Monday 4 February 2008

ANNUAL FLOODS IN JAKARTA

Flooding has become part of life in this town. Each year without fail, Jakartans have to live through the same old routine. Evacuating from homes, if the government makes that possible, or living in without electricity and fresh water. And every year, something new and some place new will be affected by the floods. This year hasn't been different.

The toll road going to the international airport is flooded. TV footage of foreigners and local passengers along with their luggage being ferried on rubber rafts across a section of the flooded thoroughfare is such an embarrassment for a city like Jakarta. They have to wade through water to get onto those rubber rafts and then wade out to catch the buses to the terminal.

And then they introduced trucks, the ones they normally use for garbage collection. They're quite high; and passengers, male and female alike, will have to be helped up those trucks without ladders or other improvised steps. But at least they can keep dry, compared to wading to the rubber raft.

The airport was closed for a few hours. Flights were delayed. Outbound passengers who got to the airport before the flooding had to eat lunch and dinner at the terminal before their flights resumed. Inbound passengers who got in after the airport re-opened were stranded as taxis and other forms of public transportation could not reach the airport. For those who managed to hop onto some form of 4-wheeler, their journey is another 5 or more hours.

Sections of the toll roads, or expressways in other parts of the city are flooded too. Once you are jammed on the toll road, there is no way out. This time around, the main city toll road was jammed up for up to 7 or 8 hours. Drivers and their passengers had to resort to making their toilet breaks just outside their cars, sheltered from public eyes by opened car doors.

And gangsters and others out to make a quick buck have their field day. Kids will be collecting healthy fees for helping to push stalled vehicles. Others help to stop traffic and let vehicles do their U-turns to seek alternative routes to their destinations. Gangsters openly knock on windows and windscreens to collect their dues from log jammed vehicles. Street peddlers sell anything from bottled water to bread at inflated prices to desperate commuters.

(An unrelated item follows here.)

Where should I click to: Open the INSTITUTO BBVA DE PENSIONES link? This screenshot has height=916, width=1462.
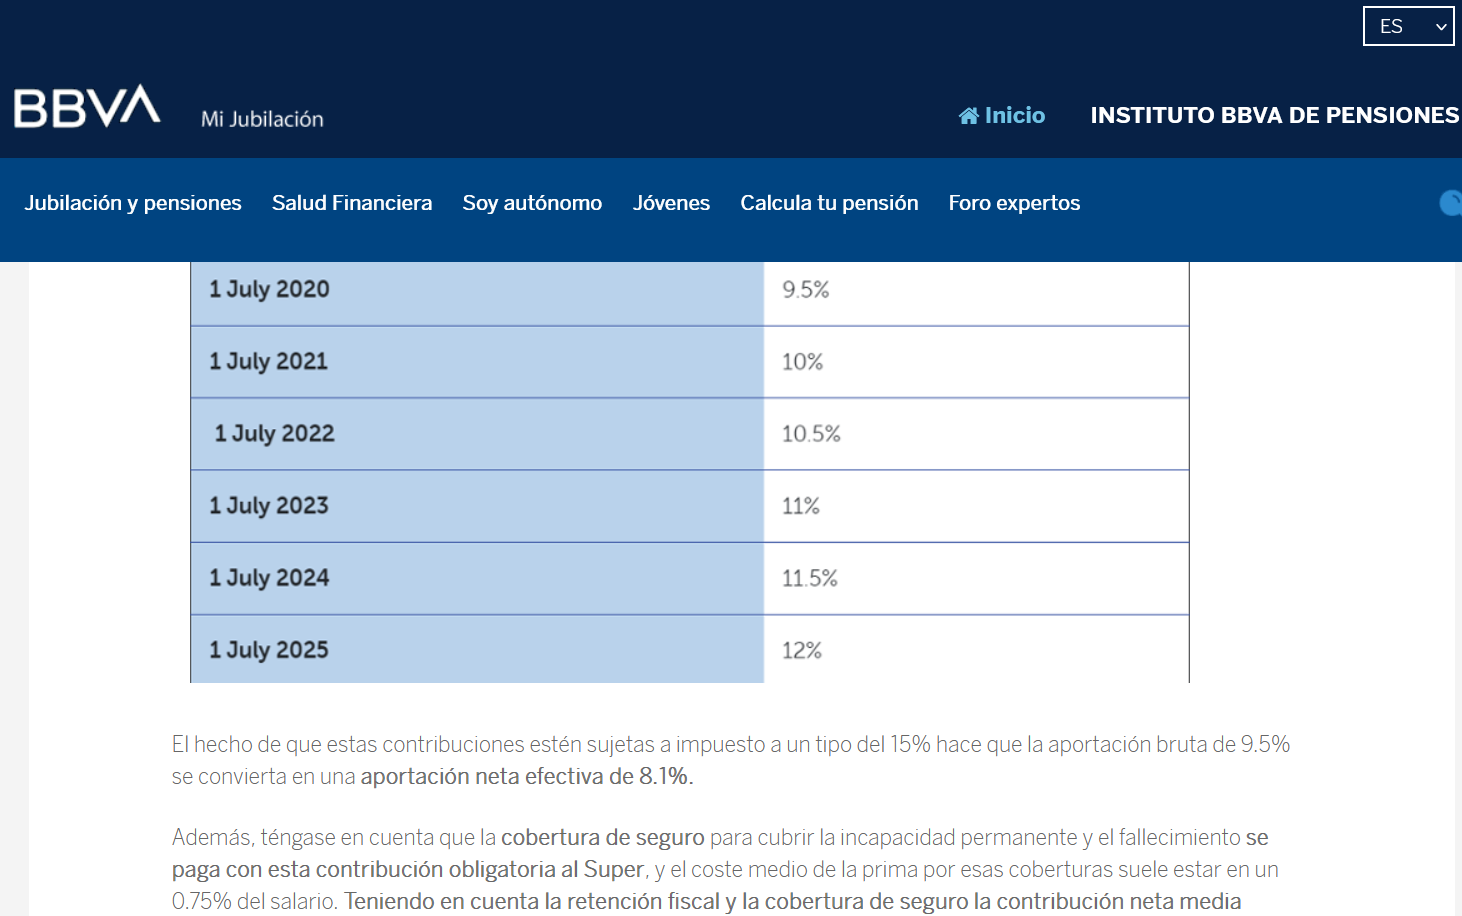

So why pay the toll for usage of these roads? Or are they paying a fee for parking there for all those hours?

Even the President is not spared this year. His car got stuck on a main city road and he had to get onto his bodyguards' SUV!

Poor lowly paid workers in the city who managed to get to work prior to flooding end their day walking for miles to get to the next available bus on dry land which is still operating to get home. It's not uncommon for them, after a hard and long day's work, to walk and commute for 5 or more hours just to get home.

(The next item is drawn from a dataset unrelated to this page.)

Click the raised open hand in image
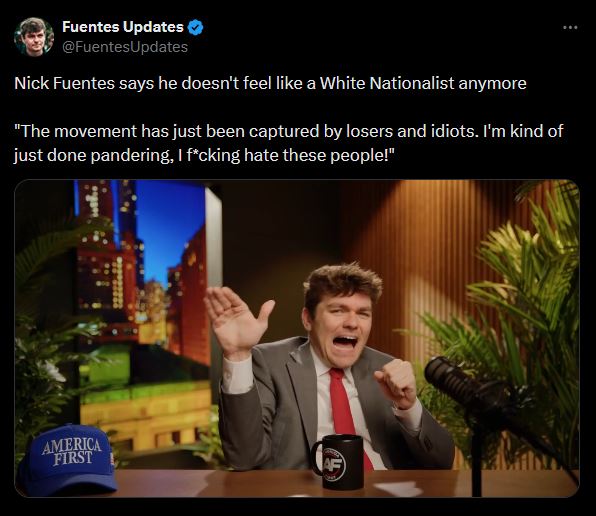The image size is (596, 516). tap(236, 321)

Although Jakarta has just elected a new governor, he was nowhere to be seen during the floods. Nor has he made any plans about what he will do to alleviate this regular affair.

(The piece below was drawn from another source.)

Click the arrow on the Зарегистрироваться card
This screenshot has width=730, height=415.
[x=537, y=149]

In any other part of the world, this would have been declared an emergency, which would have allowed the government to utilise all resources, including those of the military to assist its citizens. With those resources, the military's trained engineers could have built temporary bridging using steel ramps and plates which they surely must have in their warehouse, the kind the Indonesian or any military in the world will have for bridging rivers in a war. Indonesia doesn't need to live with the embarrassment of an inaccessible international airport, nor suffer the economic losses of lost manhours and productivity.

I know Indonesians to be proud and determined people. But when it comes to the annual flooding, Jakartans somehow seemed either to willingly leave their fates in the hands of God or resigned to the fact that this is a part of the cost of living in this capital city of theirs.